▼

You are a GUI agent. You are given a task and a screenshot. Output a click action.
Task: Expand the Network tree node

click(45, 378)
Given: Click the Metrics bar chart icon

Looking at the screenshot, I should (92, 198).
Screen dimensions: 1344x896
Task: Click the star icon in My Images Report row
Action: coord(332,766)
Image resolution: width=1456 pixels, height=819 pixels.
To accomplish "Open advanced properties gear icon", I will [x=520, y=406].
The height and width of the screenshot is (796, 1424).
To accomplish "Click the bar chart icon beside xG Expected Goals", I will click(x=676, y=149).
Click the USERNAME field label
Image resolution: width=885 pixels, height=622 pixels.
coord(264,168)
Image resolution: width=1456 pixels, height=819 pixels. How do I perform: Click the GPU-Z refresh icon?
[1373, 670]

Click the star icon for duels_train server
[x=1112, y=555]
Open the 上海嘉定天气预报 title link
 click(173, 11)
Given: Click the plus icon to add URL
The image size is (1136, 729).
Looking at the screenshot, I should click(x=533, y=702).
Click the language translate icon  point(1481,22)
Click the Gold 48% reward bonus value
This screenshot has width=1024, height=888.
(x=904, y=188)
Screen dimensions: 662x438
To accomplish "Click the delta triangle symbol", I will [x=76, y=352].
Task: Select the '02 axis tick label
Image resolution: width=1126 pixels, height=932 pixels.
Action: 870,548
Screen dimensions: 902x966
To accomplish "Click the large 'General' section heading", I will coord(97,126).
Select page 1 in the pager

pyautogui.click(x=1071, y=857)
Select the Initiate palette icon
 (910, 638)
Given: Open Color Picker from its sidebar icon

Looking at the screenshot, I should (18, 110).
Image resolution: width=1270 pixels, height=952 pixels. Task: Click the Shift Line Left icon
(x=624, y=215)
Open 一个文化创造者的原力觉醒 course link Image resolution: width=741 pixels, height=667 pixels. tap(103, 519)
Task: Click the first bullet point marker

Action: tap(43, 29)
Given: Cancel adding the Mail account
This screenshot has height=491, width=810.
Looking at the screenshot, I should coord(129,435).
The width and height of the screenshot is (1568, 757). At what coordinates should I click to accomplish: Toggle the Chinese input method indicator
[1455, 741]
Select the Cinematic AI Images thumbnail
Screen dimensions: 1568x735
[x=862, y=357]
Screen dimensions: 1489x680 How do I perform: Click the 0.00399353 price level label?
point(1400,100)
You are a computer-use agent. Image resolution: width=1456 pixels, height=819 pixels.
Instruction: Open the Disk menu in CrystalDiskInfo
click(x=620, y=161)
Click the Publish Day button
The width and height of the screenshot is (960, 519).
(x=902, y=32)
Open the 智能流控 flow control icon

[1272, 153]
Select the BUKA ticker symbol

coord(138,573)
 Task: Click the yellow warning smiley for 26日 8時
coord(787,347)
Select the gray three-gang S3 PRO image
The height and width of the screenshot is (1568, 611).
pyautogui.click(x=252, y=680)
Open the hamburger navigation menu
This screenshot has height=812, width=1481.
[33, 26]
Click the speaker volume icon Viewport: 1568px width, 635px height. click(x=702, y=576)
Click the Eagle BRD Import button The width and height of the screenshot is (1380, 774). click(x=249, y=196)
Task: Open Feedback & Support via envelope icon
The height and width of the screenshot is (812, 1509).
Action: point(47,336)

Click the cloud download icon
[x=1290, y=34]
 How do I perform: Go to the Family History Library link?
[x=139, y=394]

▲

* Aim:
Copy the items above verbatim, starting at the line containing "Given: Open Color" and ending at the line containing "Action: tap(43, 29)".

* Solution for this exercise:
Given: Open Color Picker from its sidebar icon

Looking at the screenshot, I should (18, 110).
Image resolution: width=1270 pixels, height=952 pixels. Task: Click the Shift Line Left icon
(x=624, y=215)
Open 一个文化创造者的原力觉醒 course link Image resolution: width=741 pixels, height=667 pixels. tap(103, 519)
Task: Click the first bullet point marker

Action: tap(43, 29)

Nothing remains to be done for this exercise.